**Supplied text**

It's possible different conceptualisations of probability existed elsewhere. It's possible even fully-fledged statistical reasoning existed, although it seems unlikely because it is the sort of thing that relies heavily on written records, and those would come up in research. But it's possible! That's what I meant by the last parenthetical – maybe Europeans didn't invent it at all, but were merely inspired by existing American practice.


That sounds like one very narrow cultural perspective.


Fatalism is widespread, but not nearly universal enough that we can say it was the norm 15000 years ago.

For that matter, people who were pretty fatalist were still capable of using chance for purposes of fairness. The democrats in ancient Athens come to mind. I'm also pretty sure the (Christian) apostles' use of chance was also more about avoiding a human making the decision, than about divination.


Are you quite sure of that? Historians would beg to differ.

https://en.wikipedia.org/wiki/Cleromancy

https://en.wikipedia.org/wiki/Tyche


I'm not saying divination isn't a thing, I'm saying there are examples of use of chance where it doesn't seem like divination.

Athenians selected through sortition didn't seem to act much like they believed they were chosen by the gods, and they defended their institutions mainly as wisdom, not as revelation.

And the apostles, being Jews, had a big taboo about using chance to determine God's will, but apparently not against using chance to fill vacancies.



There are bible passages suggesting the outcome of lots is God's will, and there are passages condemning divination. You can find them from the same links you posted above. But at the time of the apostles, it was a no-no to use chance to figure out God's will.

Please don't just shake links out of your sleeve, and talk to me instead. Do you think the Athenians acted like they were chosen by the gods when their number came up?

Don't you see a difference between the situations where chance could clearly have been used simply as a mechanism for fairness / avoiding a biased choice, and things like reading the movement of the birds or interpreting the shape of molten lead thrown into water?

Even in things like the goat choice in the bible you link above, I think it may be more about fairness than divination. Because as far as I know, the priests actually got to eat the sacrificial goat, but not the scapegoat they chased into the wild. So was it really about divining which goat God hated more, or was it maybe about "don't cheat by keeping the juicy goat for yourselves and chasing away the mangy one!"?


Yes, but so too is a modern western framing of these “dice” as “gambling” objects.

And also, the esteem in recognizing them as prefiguring a skill or system of thought that fund managers and FDA panels use today. In a roundabout way, it praises our own society’s systems by recognizing an ancient civilization for potentially having discovered some of their mathematical preliminaries.


They found 239 unique sets of dice from 130 tribes across 30 linguistic stocks. Although many of them are "binary lots" there is clear evidence that games of chance are extremely widespread in ancient North America

> His final report includes illustrations and descriptions of 293 unique sets of Native American dice from “130 tribes belonging to 30 linguistic stocks,” and it notes that “from no tribe [do dice] appear to have been absent”. In addition, Culin cites and quotes at length 149 ethnographic accounts of how these dice were used to power games of chance and for gambling. Based on this record, Culin suggested that “the wide distribution and range of variations in the dice games points to their high antiquity”.

https://www.cambridge.org/core/journals/american-antiquity/a...


Yes, I meant to mention that but forgot in my eagerness to respond. Sorry and thanks for clarifying!


From TFA:

> No prehistoric dice have ever been discovered in the eastern part of North America.

**Data under study**
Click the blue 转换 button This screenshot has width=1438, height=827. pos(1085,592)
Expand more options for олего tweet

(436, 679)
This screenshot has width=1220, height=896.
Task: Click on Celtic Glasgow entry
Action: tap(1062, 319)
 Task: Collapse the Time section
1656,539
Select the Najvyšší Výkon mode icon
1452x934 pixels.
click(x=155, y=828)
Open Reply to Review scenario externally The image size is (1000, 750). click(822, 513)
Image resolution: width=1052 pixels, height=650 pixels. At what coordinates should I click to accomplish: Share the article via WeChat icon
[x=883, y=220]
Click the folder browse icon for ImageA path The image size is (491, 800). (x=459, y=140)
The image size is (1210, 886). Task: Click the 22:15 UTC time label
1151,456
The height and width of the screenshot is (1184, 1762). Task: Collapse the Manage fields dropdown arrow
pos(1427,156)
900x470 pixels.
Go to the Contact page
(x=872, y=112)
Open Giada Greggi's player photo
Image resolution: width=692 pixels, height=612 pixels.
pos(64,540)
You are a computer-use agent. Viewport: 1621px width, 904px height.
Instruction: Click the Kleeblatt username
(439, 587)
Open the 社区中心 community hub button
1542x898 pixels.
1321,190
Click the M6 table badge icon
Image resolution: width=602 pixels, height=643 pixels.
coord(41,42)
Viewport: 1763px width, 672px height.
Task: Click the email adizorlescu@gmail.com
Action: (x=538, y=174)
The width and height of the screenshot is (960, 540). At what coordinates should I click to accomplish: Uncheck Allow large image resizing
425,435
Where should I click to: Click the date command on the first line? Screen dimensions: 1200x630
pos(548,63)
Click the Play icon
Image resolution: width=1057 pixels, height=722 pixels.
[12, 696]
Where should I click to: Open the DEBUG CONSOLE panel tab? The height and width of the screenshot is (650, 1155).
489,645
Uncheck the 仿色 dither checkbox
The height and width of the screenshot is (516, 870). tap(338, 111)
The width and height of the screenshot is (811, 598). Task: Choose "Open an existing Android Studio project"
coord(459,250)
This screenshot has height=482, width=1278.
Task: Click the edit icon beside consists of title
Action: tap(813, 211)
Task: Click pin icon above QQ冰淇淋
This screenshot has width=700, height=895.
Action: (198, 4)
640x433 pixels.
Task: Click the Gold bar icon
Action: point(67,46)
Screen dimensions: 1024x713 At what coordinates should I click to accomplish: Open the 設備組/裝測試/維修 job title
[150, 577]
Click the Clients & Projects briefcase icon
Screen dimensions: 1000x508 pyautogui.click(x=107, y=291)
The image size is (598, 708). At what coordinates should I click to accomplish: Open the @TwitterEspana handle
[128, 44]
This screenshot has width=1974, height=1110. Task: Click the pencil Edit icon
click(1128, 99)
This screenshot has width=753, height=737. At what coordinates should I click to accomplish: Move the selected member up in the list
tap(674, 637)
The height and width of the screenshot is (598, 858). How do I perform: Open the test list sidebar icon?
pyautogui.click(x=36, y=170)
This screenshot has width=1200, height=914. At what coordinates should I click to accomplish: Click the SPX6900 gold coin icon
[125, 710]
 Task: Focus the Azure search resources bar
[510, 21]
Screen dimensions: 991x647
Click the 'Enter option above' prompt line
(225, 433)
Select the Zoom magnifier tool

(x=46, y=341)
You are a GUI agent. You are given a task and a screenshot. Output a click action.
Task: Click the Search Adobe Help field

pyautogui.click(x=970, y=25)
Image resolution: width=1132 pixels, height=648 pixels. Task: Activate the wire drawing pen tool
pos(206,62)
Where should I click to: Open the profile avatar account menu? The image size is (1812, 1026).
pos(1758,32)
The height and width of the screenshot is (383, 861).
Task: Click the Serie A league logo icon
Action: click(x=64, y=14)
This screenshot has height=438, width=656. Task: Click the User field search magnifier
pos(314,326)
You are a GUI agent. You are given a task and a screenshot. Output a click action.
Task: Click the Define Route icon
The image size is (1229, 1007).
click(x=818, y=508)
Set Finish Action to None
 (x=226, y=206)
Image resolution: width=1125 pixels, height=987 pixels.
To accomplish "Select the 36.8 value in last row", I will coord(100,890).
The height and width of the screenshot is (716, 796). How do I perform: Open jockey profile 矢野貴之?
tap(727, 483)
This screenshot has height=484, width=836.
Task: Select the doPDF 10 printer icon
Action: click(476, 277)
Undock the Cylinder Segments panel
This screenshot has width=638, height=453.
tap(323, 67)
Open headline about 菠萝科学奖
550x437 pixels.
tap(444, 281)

**To do**
[1] Which phrases does the quoted passage in the dice discussion that begins "His final report" put inside quotation marks?
[2] Could you reproduce the part of the dice discussion that opens with the words containing "For that matter, people" and closes with "seem like divination."?

**Responses for each task**
[1]
- “130 tribes belonging to 30 linguistic stocks,”
- “from no tribe [do dice] appear to have been absent”
- “the wide distribution and range of variations in the dice games points to their high antiquity”

[2]
For that matter, people who were pretty fatalist were still capable of using chance for purposes of fairness. The democrats in ancient Athens come to mind. I'm also pretty sure the (Christian) apostles' use of chance was also more about avoiding a human making the decision, than about divination.


Are you quite sure of that? Historians would beg to differ.

https://en.wikipedia.org/wiki/Cleromancy

https://en.wikipedia.org/wiki/Tyche


I'm not saying divination isn't a thing, I'm saying there are examples of use of chance where it doesn't seem like divination.